**The input:**
▬▬▬▬▬▬

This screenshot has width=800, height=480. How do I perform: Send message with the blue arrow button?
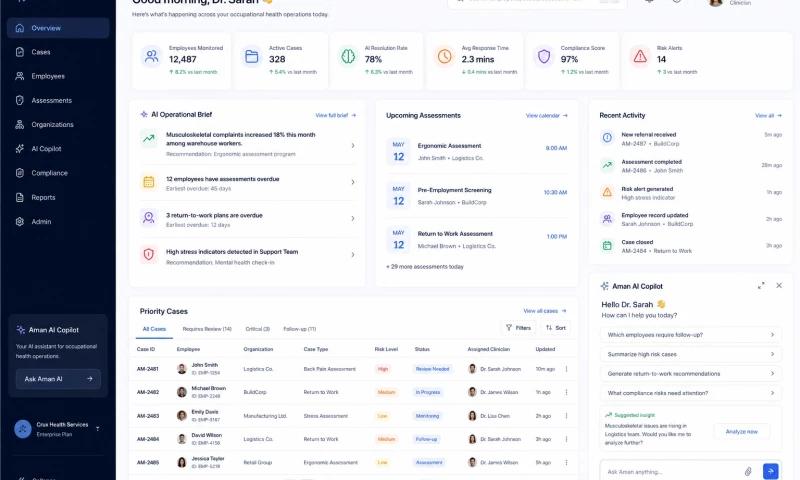[x=770, y=471]
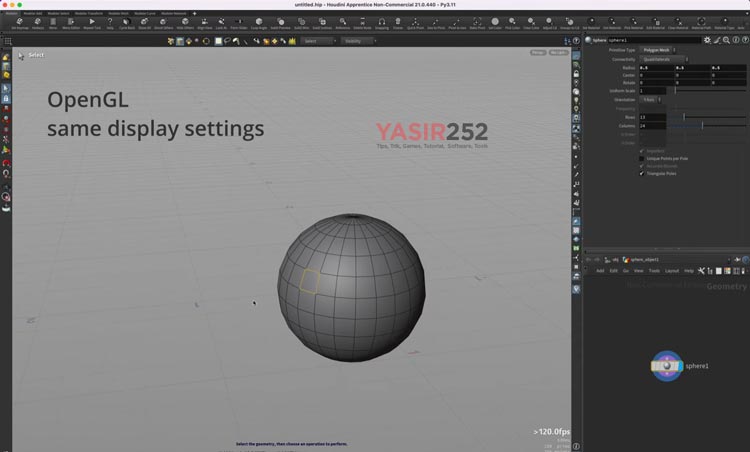Viewport: 750px width, 452px height.
Task: Open the Tools menu in network editor
Action: point(654,270)
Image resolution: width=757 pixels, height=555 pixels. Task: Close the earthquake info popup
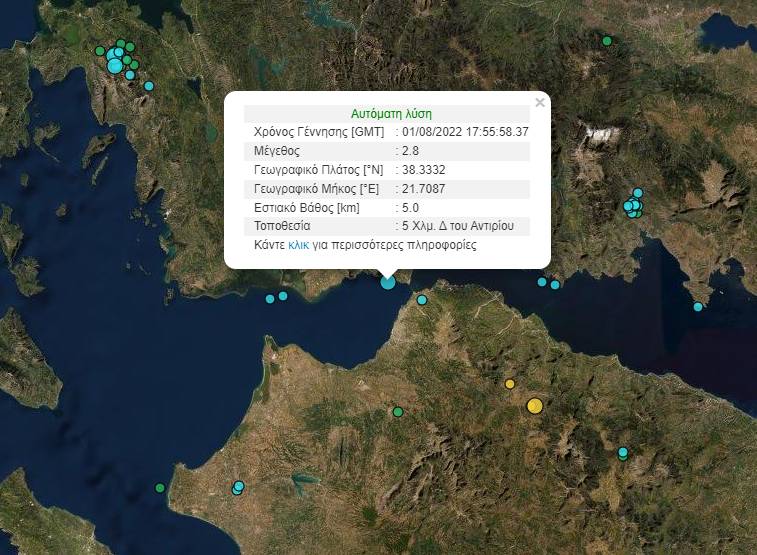540,102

▬▬▬▬▬▬

**Problem requirements:** Every line from the one holding "Image resolution: width=757" through the last line of the entries above, and nothing else, is to be restated word for word. Pictures stay out.

**Your solution:**
Image resolution: width=757 pixels, height=555 pixels. Task: Close the earthquake info popup
540,102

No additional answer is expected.